Exercise: In the part of the entries that opens with the line containing "This screenshot has height=1080, width=1920." and closes with the line containing "at (368, 60).", replace "What are the coordinates of" with "Where is" and give only those lines back, with nothing else altered.

Stored items:
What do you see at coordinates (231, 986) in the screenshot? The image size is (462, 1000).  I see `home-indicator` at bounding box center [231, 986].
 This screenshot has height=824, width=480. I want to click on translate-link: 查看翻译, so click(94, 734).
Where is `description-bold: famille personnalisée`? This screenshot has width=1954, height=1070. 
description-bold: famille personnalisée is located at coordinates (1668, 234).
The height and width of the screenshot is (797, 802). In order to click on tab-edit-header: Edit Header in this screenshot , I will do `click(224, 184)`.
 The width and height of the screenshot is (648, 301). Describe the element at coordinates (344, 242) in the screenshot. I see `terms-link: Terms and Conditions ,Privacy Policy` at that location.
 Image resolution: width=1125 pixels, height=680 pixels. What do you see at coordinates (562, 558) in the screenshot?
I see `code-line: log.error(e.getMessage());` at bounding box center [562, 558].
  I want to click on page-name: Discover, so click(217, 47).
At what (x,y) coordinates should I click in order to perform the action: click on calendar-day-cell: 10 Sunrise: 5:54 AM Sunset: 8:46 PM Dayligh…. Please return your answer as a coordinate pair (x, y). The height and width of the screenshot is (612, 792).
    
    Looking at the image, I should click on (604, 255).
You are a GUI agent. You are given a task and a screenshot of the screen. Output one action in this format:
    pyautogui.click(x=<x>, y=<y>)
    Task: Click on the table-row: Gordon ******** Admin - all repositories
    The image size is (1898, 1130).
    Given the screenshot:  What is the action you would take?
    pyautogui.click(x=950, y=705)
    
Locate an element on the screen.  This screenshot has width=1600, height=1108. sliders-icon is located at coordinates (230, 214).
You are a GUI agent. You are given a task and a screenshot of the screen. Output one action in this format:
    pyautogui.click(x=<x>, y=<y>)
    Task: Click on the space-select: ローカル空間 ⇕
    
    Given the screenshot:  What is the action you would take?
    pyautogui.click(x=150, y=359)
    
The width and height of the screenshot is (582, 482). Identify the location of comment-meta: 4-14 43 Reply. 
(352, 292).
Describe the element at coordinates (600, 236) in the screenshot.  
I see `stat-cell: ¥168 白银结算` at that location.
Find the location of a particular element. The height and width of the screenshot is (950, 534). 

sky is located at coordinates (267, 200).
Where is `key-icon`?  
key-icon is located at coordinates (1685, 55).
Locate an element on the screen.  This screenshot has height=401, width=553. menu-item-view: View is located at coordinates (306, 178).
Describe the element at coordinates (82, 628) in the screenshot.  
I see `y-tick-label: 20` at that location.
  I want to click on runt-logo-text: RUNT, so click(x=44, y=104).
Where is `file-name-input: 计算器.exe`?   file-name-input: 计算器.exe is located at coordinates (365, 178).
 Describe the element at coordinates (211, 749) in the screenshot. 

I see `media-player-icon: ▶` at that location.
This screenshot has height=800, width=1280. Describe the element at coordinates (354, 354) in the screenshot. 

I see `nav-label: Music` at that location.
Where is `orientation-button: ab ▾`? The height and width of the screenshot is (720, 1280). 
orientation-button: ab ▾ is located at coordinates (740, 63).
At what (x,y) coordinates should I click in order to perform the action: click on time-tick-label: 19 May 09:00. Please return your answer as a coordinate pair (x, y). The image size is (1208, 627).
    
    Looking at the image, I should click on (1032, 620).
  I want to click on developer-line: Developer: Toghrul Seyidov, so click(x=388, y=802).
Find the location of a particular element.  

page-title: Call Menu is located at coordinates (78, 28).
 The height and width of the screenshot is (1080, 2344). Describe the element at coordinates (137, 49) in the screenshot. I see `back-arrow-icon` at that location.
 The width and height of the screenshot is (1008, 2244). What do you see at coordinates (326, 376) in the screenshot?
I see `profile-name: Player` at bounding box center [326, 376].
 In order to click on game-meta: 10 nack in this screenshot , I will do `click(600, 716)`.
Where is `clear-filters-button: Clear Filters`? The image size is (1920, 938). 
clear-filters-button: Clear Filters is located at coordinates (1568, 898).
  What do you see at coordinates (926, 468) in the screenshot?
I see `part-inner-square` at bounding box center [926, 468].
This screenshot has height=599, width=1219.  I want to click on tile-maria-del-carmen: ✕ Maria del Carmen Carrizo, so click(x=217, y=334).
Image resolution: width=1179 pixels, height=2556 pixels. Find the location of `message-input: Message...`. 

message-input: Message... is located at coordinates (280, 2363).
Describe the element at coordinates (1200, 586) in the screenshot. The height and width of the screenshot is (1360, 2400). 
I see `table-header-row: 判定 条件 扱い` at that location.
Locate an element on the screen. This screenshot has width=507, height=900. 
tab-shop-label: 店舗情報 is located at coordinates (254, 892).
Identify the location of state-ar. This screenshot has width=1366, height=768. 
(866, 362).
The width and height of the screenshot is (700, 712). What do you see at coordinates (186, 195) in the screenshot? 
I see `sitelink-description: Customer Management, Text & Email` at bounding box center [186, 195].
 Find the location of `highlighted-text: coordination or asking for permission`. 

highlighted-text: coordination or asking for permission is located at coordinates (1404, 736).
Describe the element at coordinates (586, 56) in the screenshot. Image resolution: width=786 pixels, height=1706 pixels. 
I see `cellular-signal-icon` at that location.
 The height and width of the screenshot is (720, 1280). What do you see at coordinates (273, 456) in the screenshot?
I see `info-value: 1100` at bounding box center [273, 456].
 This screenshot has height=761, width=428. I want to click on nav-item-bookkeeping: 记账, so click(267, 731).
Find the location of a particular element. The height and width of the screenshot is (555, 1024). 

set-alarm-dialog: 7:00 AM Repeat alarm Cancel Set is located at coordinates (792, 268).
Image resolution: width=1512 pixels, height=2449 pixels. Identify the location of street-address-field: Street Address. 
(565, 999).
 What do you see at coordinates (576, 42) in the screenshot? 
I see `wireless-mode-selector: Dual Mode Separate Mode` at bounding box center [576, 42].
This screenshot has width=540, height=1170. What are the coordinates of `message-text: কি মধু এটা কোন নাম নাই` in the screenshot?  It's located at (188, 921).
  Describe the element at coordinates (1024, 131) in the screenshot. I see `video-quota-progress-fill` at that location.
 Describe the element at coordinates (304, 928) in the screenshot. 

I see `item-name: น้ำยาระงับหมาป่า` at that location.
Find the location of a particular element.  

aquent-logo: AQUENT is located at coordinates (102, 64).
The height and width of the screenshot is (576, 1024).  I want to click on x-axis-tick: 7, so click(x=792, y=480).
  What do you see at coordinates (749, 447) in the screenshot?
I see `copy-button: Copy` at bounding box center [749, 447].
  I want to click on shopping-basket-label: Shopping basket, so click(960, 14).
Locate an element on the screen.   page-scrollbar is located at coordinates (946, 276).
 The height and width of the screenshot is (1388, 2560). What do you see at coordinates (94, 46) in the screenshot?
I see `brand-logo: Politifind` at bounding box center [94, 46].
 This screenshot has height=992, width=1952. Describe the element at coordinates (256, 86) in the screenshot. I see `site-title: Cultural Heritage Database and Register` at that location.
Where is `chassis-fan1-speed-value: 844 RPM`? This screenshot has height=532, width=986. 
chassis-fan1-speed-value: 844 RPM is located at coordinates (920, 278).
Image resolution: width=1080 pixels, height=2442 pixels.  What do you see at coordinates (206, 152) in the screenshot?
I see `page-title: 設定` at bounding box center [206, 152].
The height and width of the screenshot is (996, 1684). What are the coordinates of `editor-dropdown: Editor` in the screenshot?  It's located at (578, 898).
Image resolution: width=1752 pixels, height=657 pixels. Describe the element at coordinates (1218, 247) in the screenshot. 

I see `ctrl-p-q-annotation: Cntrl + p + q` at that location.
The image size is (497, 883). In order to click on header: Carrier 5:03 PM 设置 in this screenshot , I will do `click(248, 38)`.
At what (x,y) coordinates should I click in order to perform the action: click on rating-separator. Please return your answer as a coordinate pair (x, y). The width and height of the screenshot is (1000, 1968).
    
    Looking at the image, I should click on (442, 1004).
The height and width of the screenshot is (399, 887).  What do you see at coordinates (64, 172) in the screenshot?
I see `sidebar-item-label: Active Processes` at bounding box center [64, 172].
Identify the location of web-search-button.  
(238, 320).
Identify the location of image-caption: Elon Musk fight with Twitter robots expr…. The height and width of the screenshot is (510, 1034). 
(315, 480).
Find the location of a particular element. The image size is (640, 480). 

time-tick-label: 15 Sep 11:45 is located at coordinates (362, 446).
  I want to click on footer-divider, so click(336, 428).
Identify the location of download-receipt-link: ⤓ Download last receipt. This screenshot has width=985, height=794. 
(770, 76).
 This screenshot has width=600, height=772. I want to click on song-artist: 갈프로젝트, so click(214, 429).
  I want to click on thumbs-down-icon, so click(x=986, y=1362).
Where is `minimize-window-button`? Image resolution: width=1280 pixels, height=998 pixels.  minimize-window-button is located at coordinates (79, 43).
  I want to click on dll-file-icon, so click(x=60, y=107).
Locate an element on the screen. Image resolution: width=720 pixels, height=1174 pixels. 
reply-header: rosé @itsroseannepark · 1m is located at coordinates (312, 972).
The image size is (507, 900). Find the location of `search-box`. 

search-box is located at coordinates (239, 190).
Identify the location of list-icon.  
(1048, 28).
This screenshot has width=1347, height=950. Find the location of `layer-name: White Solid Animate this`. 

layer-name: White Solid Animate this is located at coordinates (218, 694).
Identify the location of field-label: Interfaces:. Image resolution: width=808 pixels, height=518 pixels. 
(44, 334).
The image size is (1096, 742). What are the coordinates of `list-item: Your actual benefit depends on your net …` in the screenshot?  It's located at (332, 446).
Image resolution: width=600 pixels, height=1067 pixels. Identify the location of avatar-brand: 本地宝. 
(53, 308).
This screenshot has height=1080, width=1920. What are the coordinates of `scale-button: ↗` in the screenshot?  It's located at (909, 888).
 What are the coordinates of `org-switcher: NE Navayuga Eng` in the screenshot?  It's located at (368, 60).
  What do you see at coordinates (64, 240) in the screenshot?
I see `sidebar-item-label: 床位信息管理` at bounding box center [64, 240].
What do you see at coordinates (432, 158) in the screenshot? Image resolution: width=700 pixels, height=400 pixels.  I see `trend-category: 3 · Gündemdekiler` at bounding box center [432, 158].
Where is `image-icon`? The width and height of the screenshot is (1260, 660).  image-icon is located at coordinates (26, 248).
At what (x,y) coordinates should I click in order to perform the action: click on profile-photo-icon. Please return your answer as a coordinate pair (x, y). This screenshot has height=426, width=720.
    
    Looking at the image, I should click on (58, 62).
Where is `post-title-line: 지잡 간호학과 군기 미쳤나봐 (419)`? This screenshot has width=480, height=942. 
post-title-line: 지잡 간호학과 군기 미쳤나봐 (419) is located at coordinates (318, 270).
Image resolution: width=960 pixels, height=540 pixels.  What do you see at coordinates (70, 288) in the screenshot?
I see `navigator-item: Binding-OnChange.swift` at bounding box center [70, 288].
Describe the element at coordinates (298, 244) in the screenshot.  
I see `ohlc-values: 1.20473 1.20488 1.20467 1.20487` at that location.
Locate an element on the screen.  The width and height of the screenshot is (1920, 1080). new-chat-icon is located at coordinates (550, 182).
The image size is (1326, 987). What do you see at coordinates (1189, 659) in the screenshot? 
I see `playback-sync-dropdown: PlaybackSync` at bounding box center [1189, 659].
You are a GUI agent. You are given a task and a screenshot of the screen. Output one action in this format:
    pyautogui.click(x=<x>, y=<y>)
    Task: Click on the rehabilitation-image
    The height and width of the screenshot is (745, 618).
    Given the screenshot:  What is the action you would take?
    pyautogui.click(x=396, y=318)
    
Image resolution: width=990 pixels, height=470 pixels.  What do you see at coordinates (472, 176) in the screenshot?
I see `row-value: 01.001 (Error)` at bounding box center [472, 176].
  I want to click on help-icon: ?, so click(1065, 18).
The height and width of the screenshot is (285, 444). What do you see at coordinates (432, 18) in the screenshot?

Solution:
This screenshot has height=1080, width=1920. Where is `scale-button: ↗` in the screenshot?  It's located at (909, 888).
 Where is `org-switcher: NE Navayuga Eng` in the screenshot?  It's located at (368, 60).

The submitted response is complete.